EXTRACT TO READ:

★ ★ ★ ★ ★


    1) Can I use a companion voucher to book a reward booking and then use the Barclays upgrade voucher to upgrade cabin?

    2) can the upgrade voucher be used for both avios and cash bookings?

    3) does the upgrade voucher apply to all on a booking – ie if I book a flight for me and my wife, will the upgrade voucher be applicable for us both?

    4) is the availability to upgrade linked to reward flight availability in that cabin?

    • Rob says:

      1. No
      2. No
      3. You can do one way for 2 people or return for 1 person
      4. You need Avios availability for the cabin you want to be in

  • Dawn says:

    I had the paid Barclaycard but I have now downgraded to the free Barclaycard, just to use it to get Avios points when I can’t use the AMEX. I am not a big Avios earner and cannot earn enough Avios to use for the 2-4-1 AND the cabin upgrade vouchers. For those who are Avios rich, they are great. For me, sadly, I just can’t generate enough Avios to use the vouchers fast enough.

    • Roy says:

      Can still make sense given your can buy more Avios at an attractive rate through Balance Booster …

  • Terry says:

    Better – comparative 😜

  • Mohsin says:

    Any idea how long i need to wait for reapplying for the plus card if I I’ve held it previously but cancelled but want to be still eligible for the 25,000 sign up bonus?

  • Matthew says:

    Personally I find the cabin upgrade voucher rather naff. Forcing you max Avios, min £ on shorthaul is annoying and the fact you can’t use it starting ex UK.

    Also worth mentioning the sign up bonus for the paid card is often boosted so I won’t be diving in for 25,000 Avios bonus.

★ ★ ★ ★ ★

RECORDED INFORMATION:
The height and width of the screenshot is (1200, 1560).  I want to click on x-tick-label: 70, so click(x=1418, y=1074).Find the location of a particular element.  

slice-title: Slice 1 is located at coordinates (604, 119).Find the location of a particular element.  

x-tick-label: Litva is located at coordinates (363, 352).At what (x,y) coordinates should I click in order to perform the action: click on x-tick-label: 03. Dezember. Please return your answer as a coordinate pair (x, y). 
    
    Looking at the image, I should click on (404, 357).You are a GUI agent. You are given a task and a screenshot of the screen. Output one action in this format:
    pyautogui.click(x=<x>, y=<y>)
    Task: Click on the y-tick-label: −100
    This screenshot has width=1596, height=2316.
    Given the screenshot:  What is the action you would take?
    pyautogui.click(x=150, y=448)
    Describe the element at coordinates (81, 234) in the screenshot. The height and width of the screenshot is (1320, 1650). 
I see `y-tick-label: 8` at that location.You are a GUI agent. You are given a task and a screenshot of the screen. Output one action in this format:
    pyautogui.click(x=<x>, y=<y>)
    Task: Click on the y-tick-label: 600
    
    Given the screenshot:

★ ★ ★ ★ ★

WORK REQUEST A: Quote the passage from the comment thread on Barclays Avios vouchers, starting with "3) does the" and going on through "vouchers fast enough.".
WORK REQUEST B: In the comment thread on Barclays Avios vouchers, which card did Dawn downgrade to?

WRITTEN ANSWER A:
3) does the upgrade voucher apply to all on a booking – ie if I book a flight for me and my wife, will the upgrade voucher be applicable for us both?

    4) is the availability to upgrade linked to reward flight availability in that cabin?

    • Rob says:

      1. No
      2. No
      3. You can do one way for 2 people or return for 1 person
      4. You need Avios availability for the cabin you want to be in

  • Dawn says:

    I had the paid Barclaycard but I have now downgraded to the free Barclaycard, just to use it to get Avios points when I can’t use the AMEX. I am not a big Avios earner and cannot earn enough Avios to use for the 2-4-1 AND the cabin upgrade vouchers. For those who are Avios rich, they are great. For me, sadly, I just can’t generate enough Avios to use the vouchers fast enough.

WRITTEN ANSWER B: The free Barclaycard.